General information
- Location: 800, boul. Saint-Martin Ouest Laval, Quebec Canada
- Coordinates: 45°34′23″N 73°42′59″W﻿ / ﻿45.5731°N 73.7163°W

History
- Opened: 1997
- Closed: April 2007

Former services
| Preceding station | Exo |  |  | Following station |
| Vimont toward Saint-Jérôme |  | Line 12 – Saint-Jérôme |  | Bois-de-Boulogne toward Lucien-L'Allier |

Location

= Saint-Martin station (Laval, Quebec) =

Former railway station in Quebec, Canada

Saint-Martin was a railway station on the Saint-Jérôme line at 800, boul.
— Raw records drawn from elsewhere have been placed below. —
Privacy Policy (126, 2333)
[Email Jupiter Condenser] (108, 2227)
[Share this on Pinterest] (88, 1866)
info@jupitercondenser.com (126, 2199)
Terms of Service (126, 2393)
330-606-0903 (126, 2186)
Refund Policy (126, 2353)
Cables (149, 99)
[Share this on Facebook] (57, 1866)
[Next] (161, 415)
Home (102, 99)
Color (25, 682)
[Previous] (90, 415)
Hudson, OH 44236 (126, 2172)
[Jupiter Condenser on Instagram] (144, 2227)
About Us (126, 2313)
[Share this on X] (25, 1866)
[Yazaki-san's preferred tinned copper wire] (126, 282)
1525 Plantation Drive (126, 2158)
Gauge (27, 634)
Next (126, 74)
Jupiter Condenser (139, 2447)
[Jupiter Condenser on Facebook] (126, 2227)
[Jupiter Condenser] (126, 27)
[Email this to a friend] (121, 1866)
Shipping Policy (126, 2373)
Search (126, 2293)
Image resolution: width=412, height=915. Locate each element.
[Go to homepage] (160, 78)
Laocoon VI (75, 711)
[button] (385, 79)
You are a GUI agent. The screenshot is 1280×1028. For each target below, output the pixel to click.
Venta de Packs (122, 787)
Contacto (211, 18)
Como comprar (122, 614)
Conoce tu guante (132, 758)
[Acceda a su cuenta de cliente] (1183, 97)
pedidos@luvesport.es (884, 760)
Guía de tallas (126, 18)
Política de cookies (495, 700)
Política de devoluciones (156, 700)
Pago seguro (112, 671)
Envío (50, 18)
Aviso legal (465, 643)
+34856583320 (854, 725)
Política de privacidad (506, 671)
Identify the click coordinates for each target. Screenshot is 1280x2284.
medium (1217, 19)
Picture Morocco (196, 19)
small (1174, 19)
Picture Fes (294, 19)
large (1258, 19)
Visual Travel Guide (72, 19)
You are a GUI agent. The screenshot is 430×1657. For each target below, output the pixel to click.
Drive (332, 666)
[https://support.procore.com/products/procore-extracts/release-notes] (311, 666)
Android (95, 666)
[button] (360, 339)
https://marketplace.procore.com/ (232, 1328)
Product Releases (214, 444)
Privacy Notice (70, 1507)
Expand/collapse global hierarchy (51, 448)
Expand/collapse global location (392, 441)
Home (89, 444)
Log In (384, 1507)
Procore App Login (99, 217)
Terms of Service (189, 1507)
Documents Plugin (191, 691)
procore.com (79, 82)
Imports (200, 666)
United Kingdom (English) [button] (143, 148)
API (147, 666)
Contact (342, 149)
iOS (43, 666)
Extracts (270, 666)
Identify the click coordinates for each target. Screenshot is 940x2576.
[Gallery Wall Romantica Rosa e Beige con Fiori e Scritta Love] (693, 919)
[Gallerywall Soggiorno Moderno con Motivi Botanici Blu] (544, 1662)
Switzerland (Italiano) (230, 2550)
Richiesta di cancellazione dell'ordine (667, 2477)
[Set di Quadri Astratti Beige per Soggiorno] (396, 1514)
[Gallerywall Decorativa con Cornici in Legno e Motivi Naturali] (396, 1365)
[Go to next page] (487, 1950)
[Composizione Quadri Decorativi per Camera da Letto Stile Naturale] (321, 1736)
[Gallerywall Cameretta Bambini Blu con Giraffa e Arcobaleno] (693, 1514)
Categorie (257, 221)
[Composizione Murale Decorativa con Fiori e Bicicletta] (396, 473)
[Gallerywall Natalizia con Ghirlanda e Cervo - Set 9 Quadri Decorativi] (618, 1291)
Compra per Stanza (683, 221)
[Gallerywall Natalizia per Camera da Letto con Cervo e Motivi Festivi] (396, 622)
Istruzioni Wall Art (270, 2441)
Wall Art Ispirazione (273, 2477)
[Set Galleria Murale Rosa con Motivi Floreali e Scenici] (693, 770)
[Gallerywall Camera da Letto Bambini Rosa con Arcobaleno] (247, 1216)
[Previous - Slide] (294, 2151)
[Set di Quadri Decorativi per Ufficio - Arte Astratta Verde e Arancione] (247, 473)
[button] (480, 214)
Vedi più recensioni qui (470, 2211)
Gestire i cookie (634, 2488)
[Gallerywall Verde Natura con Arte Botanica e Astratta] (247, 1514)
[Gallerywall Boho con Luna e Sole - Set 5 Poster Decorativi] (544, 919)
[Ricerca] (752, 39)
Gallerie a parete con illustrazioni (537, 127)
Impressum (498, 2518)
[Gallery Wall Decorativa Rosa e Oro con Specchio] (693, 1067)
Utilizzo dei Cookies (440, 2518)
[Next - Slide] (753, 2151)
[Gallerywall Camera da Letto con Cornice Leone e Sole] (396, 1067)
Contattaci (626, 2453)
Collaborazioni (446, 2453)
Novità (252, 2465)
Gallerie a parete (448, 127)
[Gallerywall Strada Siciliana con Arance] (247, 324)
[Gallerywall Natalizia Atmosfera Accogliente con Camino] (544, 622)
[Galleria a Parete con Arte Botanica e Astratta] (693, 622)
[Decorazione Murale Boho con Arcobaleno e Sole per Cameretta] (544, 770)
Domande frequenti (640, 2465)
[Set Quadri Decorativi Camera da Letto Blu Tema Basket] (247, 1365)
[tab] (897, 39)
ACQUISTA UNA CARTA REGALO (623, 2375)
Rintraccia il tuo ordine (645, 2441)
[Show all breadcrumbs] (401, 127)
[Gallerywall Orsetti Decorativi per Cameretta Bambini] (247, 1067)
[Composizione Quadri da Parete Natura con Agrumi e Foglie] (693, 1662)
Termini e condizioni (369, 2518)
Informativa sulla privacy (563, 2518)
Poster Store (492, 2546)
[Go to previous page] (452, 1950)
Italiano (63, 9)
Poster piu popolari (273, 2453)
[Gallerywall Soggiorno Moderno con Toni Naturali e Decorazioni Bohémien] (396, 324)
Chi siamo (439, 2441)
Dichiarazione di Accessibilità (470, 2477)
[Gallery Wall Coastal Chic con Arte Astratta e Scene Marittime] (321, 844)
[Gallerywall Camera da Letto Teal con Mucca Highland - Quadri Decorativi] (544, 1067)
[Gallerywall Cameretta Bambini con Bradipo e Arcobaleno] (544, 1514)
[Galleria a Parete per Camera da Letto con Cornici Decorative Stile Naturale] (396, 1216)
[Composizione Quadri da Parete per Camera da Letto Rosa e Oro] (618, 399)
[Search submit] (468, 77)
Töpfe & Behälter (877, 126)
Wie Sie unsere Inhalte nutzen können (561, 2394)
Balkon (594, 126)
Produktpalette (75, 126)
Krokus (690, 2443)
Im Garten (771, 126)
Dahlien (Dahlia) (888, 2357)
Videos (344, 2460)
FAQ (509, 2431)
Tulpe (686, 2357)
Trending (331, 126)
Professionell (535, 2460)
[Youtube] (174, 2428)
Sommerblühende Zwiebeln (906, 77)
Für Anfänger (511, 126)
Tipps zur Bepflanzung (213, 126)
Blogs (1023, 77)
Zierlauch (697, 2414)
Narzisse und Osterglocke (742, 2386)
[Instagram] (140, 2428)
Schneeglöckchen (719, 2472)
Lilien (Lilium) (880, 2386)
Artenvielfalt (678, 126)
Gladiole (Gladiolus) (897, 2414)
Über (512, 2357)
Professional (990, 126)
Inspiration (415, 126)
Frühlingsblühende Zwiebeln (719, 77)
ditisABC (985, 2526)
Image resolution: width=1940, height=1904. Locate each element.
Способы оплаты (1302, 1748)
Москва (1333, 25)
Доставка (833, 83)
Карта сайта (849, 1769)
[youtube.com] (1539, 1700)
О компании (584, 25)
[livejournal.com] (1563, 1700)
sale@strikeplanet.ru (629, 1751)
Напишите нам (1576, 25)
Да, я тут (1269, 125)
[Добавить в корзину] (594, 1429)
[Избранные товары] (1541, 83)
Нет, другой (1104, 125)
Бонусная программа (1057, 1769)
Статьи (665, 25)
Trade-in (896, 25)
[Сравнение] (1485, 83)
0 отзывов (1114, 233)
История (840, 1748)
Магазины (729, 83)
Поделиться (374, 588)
Saint-Martin Ouest (corner of boulevard Industriel) in Laval, Quebec, Canada. The station was one of the original four stations of the temporary Blainville line opened in 1997 to serve commuters during the construction on the Marius Dufresne Bridge. The station was closed in April 2007 with the opening of the Montreal Metro in Laval, due to its proximity to the De la Concorde station, 1.65 km south. The station was located at Boulevard Saint Martin. This station had 190 parking spaces.

== History ==
Saint-Martin Junction, a former Canadian Pacific Railway station, was located further north at the point where the CP lines, now QGR lines, to Ottawa and Quebec City separated. This station was used by Via Rail until January 1990.